• PROBLEM DETAILS: Continue the code diff below, which adds PDF text extraction with pdftotext, from the point where it stops, before the records that follow it.

• TEXT EXTRACT:

+===+

Extract text from PDF files using pdftotext

Tzafrir Cohen · Tzafrir Cohen · commit 3942004c6771 · 2018-02-23T19:21:50.000+02:00
* Use pdftotext (program from poppler-utils) to extract text from PDF
  files.
* Don't try to extract text from files that don't have a '.doc'
  extension.
diff --git a/knesset_data/protocols/base.py b/knesset_data/protocols/base.py
@@ -2,7 +2,7 @@
 import contextlib
 from tempfile import mkstemp
 import os
-from .utils import antiword, antixml
+from .utils import antiword, antixml, pdftotext
 from cached_property import cached_property
 import io, requests
 import logging
@@ -89,6 +89,17 @@ def antiword_xml(self):
     def antiword_text(self):
         return antixml(self.antiword_xml)
 
+    @cached_property
+    def pdf_text(self):
+        """ Uses pdftotext to extract text from a PDF document.
+
+        Pages are separated by a 0x0c (form feed) character.
+        """
+
+        text = pdftotext(self.file_name).decode('utf-8')
+        # FIXME: remove explicit bidi characters?

+===+

• EXTRACTED MATERIAL:
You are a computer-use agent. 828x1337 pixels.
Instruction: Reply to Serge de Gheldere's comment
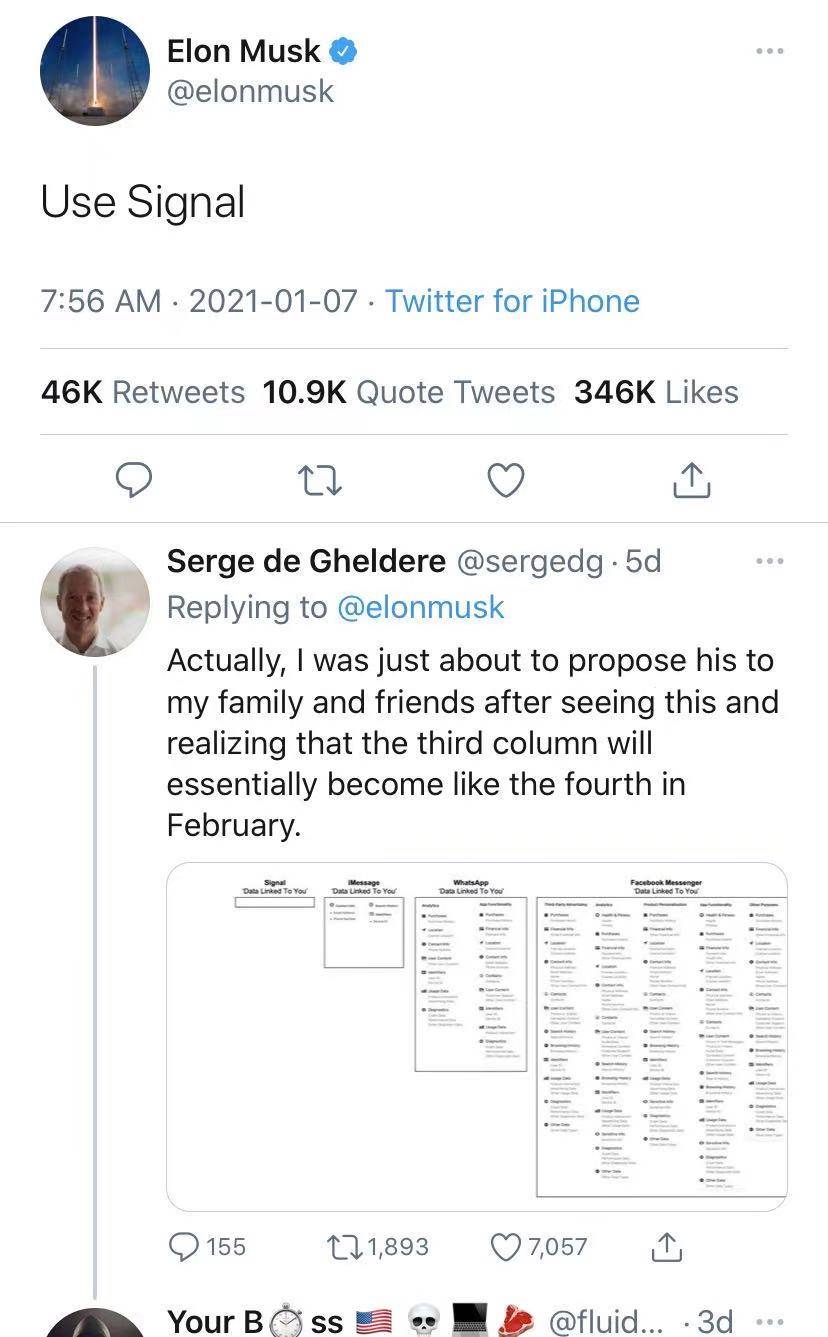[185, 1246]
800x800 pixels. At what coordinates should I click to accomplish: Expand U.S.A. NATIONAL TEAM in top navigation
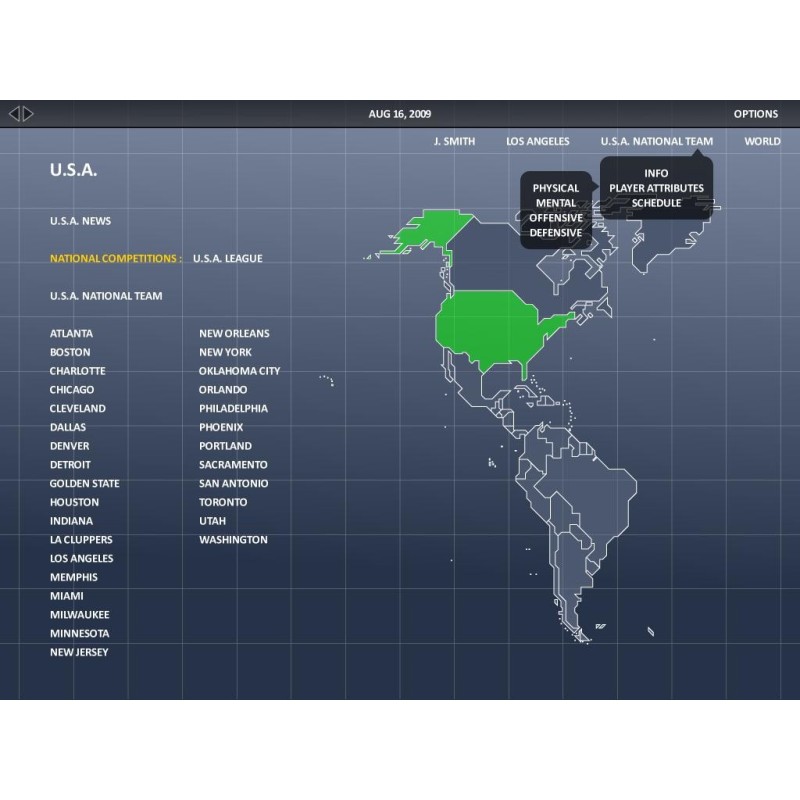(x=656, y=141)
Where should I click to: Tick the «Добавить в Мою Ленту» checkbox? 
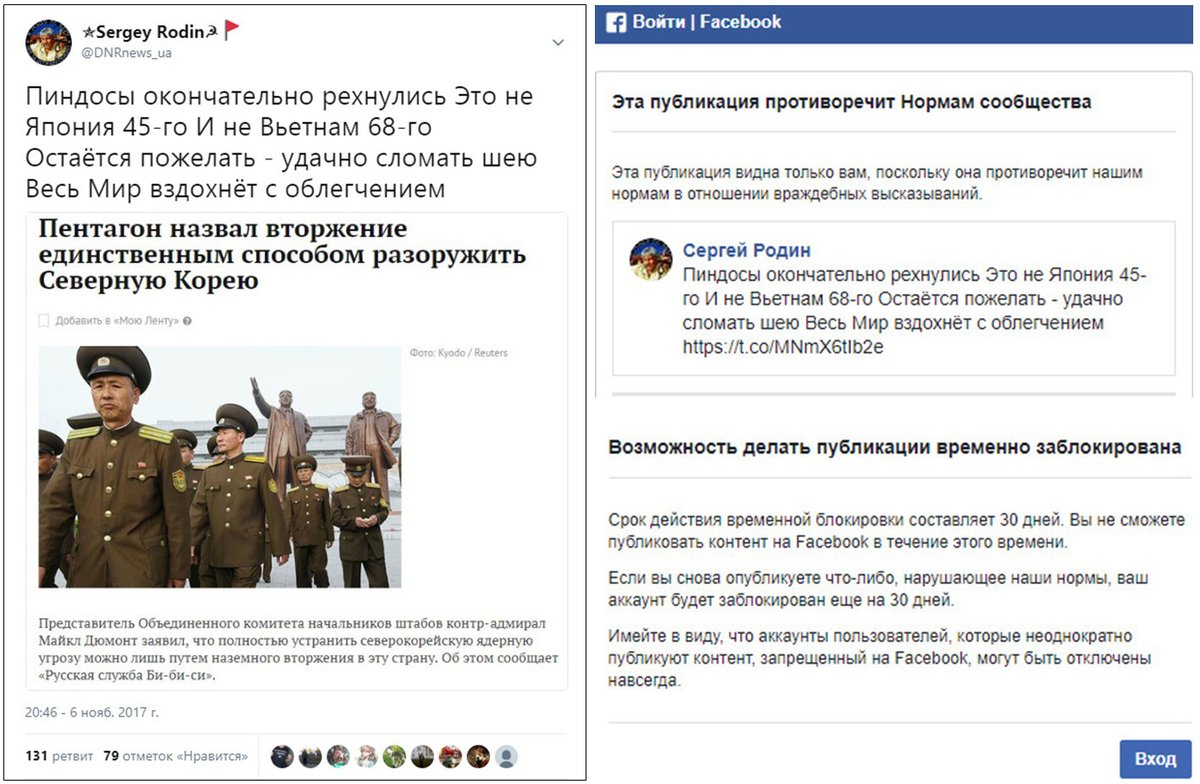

+===+

• WRITTEN ANSWER:
+        return text
+
     def _close(self):
         [func() for func in self._cleanup]
 
diff --git a/knesset_data/protocols/committee.py b/knesset_data/protocols/committee.py
@@ -50,7 +50,13 @@ def text(self):
         if self._file_type == 'text':
             return self._file_data
         else:
-            text = decode(self.antiword_text, 'utf-8')
+            extension = self.file_extension.lower()
+            if self.file_extension == 'doc':
+                text = decode(self.antiword_text, 'utf-8')
+            elif self.file_extension == 'pdf':
+                text = decode(self.pdf_text, 'utf-8')
+            else:
+                text = ''
             tmp = text.split('OMNITECH')
             if len(tmp)==2 and len(tmp[0]) < 40:
                 text = tmp[1]
diff --git a/knesset_data/protocols/exceptions.py b/knesset_data/protocols/exceptions.py
@@ -8,3 +8,16 @@ def __str__(self):
             return "antiword processing failed, probably because antiword is not installed, try 'sudo apt-get install antiword'"
         else:
             return "antiword processing failed: {output}".format(output=self.output.split("\n")[0])
+
+
+class PdftotextNotInstalledException(Exception):
+    def __str__(self):
+        return "pdftotext binary does not seem to be installed. Try installing it using e.g. 'sudo apt-get install poppler-utils'"
+
+
+class PdftotextException(CalledProcessError):
+    def __str__(self):
+        if not self.output:
+            return "pdftotext processing silently failed."
+        else:
+            return "pdftotext processing failed: {output}".format(output=self.output.split("\n")[0])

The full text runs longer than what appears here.